ED Asthma Pathway Changes in the setting of COVID-19

With emerging community transmission of COVID-19, preventing aerosolization of infectious particles is an important way of keeping patients, families and staff safe. As a result, we are immediately rolling out changes to our asthma pathway to limit the use of nebulized medications.
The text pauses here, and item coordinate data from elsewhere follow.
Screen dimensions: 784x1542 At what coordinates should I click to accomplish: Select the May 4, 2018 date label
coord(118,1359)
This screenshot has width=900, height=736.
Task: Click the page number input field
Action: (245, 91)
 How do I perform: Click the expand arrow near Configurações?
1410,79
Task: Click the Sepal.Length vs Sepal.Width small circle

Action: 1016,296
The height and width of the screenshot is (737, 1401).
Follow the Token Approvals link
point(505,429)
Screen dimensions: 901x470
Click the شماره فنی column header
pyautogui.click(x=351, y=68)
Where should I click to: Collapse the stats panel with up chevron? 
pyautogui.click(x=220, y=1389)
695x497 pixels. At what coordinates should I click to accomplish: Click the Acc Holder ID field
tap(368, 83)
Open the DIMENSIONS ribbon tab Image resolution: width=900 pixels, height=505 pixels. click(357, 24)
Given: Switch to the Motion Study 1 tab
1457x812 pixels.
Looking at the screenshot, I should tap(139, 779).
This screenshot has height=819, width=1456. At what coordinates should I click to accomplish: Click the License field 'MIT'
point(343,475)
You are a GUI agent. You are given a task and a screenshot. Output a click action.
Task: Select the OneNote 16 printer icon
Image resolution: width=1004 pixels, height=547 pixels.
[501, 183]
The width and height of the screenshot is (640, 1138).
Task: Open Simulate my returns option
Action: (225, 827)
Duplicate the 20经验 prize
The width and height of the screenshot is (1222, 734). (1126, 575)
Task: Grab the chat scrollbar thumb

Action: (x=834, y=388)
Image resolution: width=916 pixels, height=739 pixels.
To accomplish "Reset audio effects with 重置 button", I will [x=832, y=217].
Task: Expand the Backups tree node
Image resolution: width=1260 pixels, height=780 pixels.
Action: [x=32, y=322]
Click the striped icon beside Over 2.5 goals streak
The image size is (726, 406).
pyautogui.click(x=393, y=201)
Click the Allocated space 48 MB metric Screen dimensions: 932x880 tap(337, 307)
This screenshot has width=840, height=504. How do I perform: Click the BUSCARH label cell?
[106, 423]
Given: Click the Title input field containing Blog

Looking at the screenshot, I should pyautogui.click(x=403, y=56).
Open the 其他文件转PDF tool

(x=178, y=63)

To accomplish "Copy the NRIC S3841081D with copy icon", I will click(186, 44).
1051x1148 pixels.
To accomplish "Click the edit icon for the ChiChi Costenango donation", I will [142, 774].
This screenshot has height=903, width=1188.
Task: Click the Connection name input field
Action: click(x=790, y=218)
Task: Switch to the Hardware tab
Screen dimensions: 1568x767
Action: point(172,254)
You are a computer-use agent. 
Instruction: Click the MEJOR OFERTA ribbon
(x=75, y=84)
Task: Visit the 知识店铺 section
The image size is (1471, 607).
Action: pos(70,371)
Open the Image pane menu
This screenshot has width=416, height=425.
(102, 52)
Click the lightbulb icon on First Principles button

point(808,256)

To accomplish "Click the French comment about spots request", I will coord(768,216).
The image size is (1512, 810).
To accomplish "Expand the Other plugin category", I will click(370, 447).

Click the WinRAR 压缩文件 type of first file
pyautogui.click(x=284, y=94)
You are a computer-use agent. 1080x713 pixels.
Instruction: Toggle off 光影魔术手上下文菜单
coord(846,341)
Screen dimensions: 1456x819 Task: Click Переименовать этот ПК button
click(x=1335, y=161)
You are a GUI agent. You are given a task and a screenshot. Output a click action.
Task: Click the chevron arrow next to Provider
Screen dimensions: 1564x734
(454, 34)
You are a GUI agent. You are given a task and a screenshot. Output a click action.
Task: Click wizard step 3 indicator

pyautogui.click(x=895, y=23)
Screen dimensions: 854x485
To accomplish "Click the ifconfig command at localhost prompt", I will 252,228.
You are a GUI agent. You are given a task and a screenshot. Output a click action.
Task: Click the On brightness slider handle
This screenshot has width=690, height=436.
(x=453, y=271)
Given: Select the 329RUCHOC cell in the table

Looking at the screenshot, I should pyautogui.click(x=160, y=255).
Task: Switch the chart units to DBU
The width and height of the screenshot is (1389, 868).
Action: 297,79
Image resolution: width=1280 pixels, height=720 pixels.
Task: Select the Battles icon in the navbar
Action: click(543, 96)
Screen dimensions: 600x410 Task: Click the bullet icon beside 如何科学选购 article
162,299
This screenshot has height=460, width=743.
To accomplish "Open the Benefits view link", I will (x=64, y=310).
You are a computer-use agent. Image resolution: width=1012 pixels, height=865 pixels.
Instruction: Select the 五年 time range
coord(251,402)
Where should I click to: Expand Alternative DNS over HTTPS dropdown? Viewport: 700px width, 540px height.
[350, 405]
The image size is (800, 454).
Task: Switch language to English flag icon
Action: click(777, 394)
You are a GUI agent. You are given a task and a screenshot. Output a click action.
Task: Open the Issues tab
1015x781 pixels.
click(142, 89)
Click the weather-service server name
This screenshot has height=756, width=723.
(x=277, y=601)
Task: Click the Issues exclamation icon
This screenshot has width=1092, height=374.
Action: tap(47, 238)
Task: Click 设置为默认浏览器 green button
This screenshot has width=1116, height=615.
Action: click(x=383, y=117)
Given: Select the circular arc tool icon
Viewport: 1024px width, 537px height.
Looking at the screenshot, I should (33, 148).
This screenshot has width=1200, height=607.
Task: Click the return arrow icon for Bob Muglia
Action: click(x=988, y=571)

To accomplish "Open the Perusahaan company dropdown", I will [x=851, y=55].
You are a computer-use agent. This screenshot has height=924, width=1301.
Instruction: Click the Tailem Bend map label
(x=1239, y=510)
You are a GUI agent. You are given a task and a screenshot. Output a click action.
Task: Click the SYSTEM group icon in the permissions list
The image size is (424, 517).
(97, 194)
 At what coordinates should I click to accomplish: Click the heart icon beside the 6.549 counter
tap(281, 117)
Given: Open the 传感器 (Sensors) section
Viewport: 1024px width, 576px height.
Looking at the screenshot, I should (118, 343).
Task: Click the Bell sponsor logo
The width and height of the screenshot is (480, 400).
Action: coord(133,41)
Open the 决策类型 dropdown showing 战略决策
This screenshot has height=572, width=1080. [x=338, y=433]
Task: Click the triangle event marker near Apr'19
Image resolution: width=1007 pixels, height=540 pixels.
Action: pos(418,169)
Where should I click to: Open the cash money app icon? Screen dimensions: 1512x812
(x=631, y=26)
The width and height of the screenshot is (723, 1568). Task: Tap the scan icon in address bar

The specific changes to our pathway are as follows:

ED Asthma Mild, Moderate Pathways

No changes, continue use of albuterol via MDI with spacer.

ED Asthma Severe Pathway

  1. Start with q20 minute weight-based albuterol (4,6,8 puffs weight-based via MDI with spacer) x 3 total treatments prn moderate-severe respiratory distress.
  2. Ipratropium MDI can be given at 4 puffs (5-10 kg), 6 puffs (> 10-20 kg), 8 puffs (> 20 kg) during the 1st hour.
  3. Consider early use of IV Magnesium.
  4. Hold initiation of continuous albuterol until after 2nd UniNeb administered.

Special circumstances

Patients on HFNC or NIPPV

  • Patients on NIPPV produce aerosolized particles. Give nebulized albuterol and/or ipratropium as needed using high-efficiency nebulizer order in ED Asthma Order set under Severe without Response.
  • Refer to guidelines for aerosol-generating procedures.
  • If using NIPPV, recommend use of full face mask with V500 or Hamilton.
  • Consider early endotracheal intubation if not improving in disease course, review with ICU team as needed.